In alcuni casi anche dopo che i pazienti ricevono i permessi israeliani per entrare nei territori occupati per le cure le autorità israeliane annullano i permessi alla frontiera e negano loro l’ingresso.

Secondo l’Organizzazione Mondiale della Sanità (OMS), nel 2022 sono state presentate dalla Striscia di Gaza bloccata 20.411 domande di permessi di uscita per motivi medici, di cui 6.848 (34%) sono state respinte.

Inoltre, 219 pazienti sono stati sottoposti ad un interrogatorio israeliano al valico di Erez, inclusi 66 malati di cancro, 38 donne e 26 anziani. A circa il 91% di loro è stato negato il permesso di uscita.

L’ufficiale israeliano mi ha detto che ero ufficialmente in arresto e che sarei stato perseguito. Sono stato ammanettato mani e gambe, poi trasferito con un veicolo israeliano in un centro di interrogatorio, dove sono stato ulteriormente interrogato per 26 giorni, poi condannato a 18 mesi di prigione, prosegue Hassan.

Ero come in una trappola. Quando ho presentato la richiesta per accompagnare mia moglie, loro conoscevano già il mio background e la mia professione e mi hanno comunque concesso il permesso per facilitare il mio arresto”.

Islam Abdu, portavoce del Ministero per le questioni dei detenuti e degli ex detenuti di Gaza, ha riferito a MEE che dall’inizio del 2023 sono stati arrestati al confine di Erez otto palestinesi di Gaza, tra cui il malato di cancro Ahmed Abu Awwad, 55 anni, che è stato rilasciato un mese dopo, e Naim al-Sharif, 63 anni, che accompagnava la moglie per cure mediche.

In molti casi il valico di Erez serve come tramite per trattenere i residenti di Gaza. L’occupazione israeliana concede loro i permessi di uscita per attirarli, quindi arrestarli e sottoporli ad una pena”, dice Abdu.

Abbiamo documentato diversi casi in cui le autorità israeliane hanno arrestato pazienti e familiari che li accompagnavano, compresi pazienti in condizioni critiche che necessitavano di cure mediche urgenti”.

- _Materiale di studio_:
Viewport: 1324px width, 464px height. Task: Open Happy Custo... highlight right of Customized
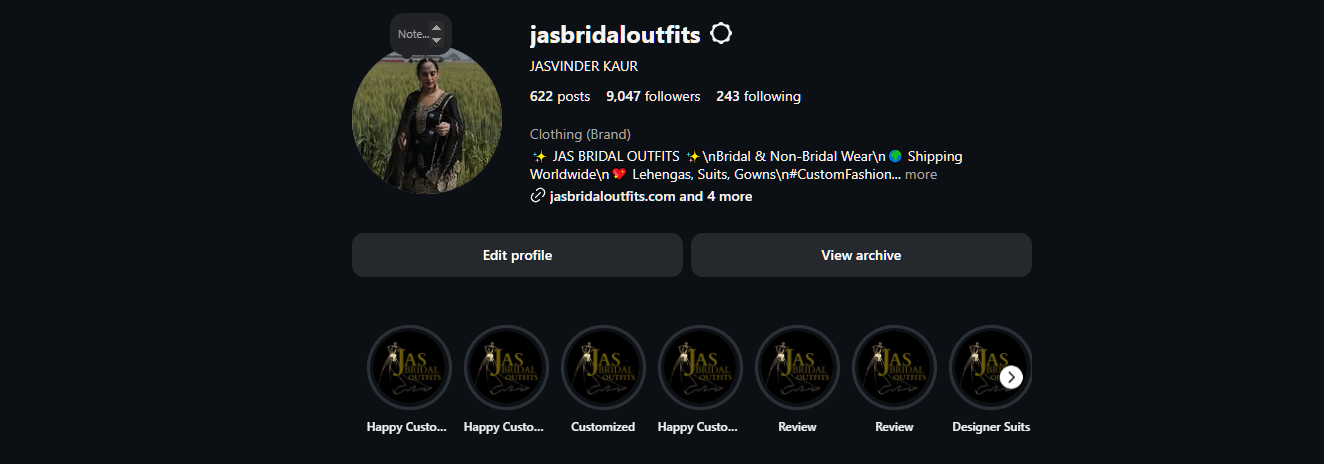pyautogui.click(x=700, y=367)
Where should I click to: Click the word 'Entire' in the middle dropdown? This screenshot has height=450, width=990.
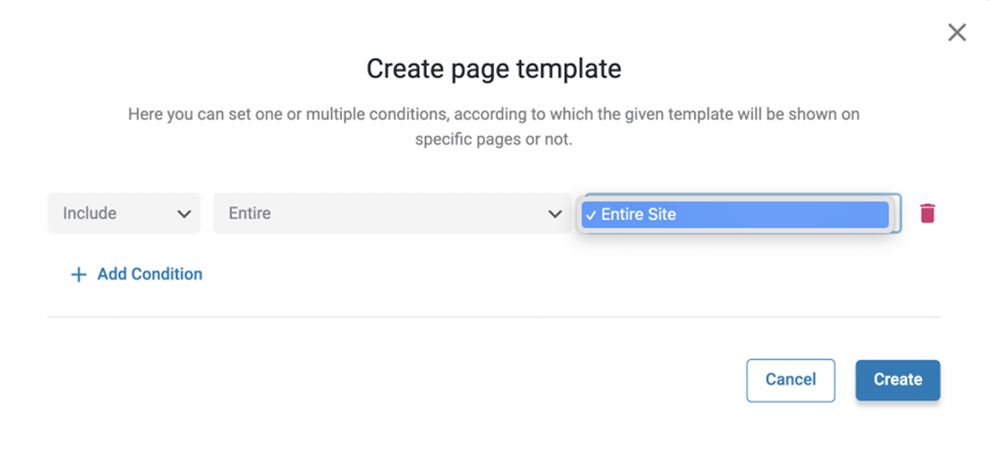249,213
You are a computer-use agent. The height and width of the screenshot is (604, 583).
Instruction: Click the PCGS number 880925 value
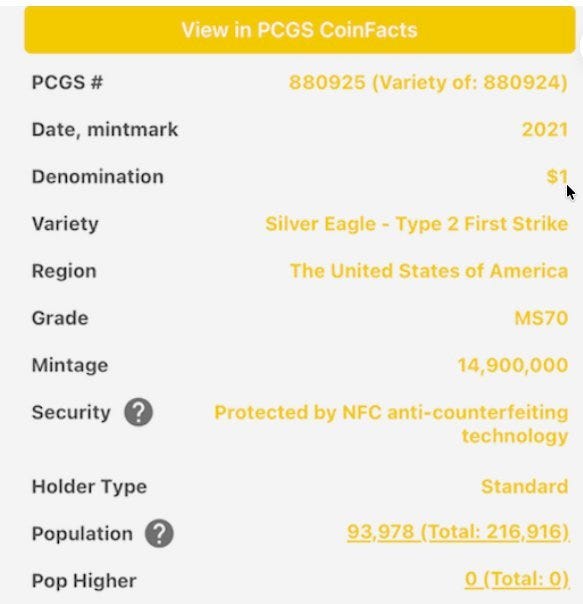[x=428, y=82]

* * *

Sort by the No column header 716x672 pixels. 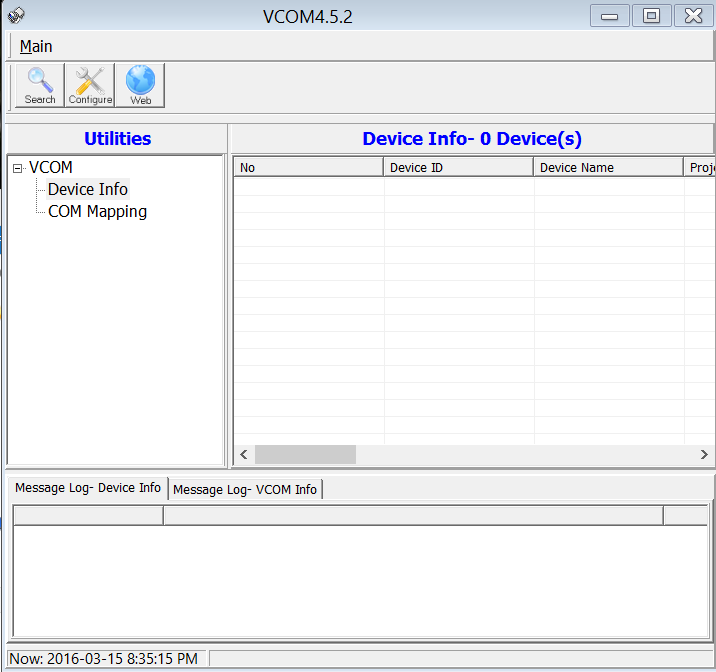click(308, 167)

- _Istruzioni_:
• 1. Elenca tutte le persone che l'estratto sul valico di Erez indica per nome.
• 2. Prosegui l'estratto sul valico di Erez dopo la sua ultima frase.

- _Risposte_:
• 1.
- Hassan
- Islam Abdu
- Ahmed Abu Awwad
- Naim al-Sharif

• 2.
Perdita della speranza di una cura

Dopo diverse settimane, quando a sua moglie è stato permesso di fargli visita in prigione, Hassan ha saputo che non si era ancora sottoposta all’intervento e che le sue condizioni stavano peggiorando

Khaldiya ha detto a MEE che dopo la detenzione di suo marito ha presentato tre domande per un trattamento medico nella Cisgiordania occupata.

Non ha ancora ricevuto il permesso.

Ora riesco a malapena a vedere; sto lentamente perdendo la vista e la cosa peggiore è che soffro per un dolore molto intenso. Vivo grazie agli antidolorifici”, ha detto. E’ come se i miei bulbi oculari stessero per cadere dalla faccia. Passo le notti tra la cucina e la mia camera da letto cercando di alleviare il dolore con il ghiaccio.

Quel giorno, durante le lunghe ore di attesa al confine di Erez, avevo il terrore che venisse arrestato. Siamo arrivati alle otto del mattino e solo verso le 11 di sera sono stata informata che era stato arrestato e che mi era stato negato l’ingresso. Sono scoppiata in lacrime e sono tornata a casa perché non potevo farci niente”.

Essendo Hassan il principale sostegno della famiglia sua moglie, i figli e la madre, che vive con loro, durante la sua prigionia hanno avuto difficoltà ad affrontare le spese.

La Commissione per i detenuti ed ex detenuti dell’Autorità Nazionale Palestinese ha concesso alla sua famiglia uno stipendio mensile di 1.800 shekel israeliani (455 euro), ma sua moglie gli inviava 700 shekel (182 euro) per comprare il cibo necessario e coprire i suoi bisogni primari all’interno della prigione.

La caffetteria all’interno del carcere fornisce articoli di base dichiaratamente economici a prezzi molto alti. Settecento shekel potevano a malapena coprire i suoi bisogni primari aggiunge Khaldiyya.

Oggi Khaldiyya, dopo aver perso la speranza di ottenere un permesso israeliano, sta cercando in alternativa di sottoporsi all’operazione a Gaza.

Ci stanno punendo per crimini che non abbiamo commesso, dobbiamo trovare una soluzione con quello che abbiamo”.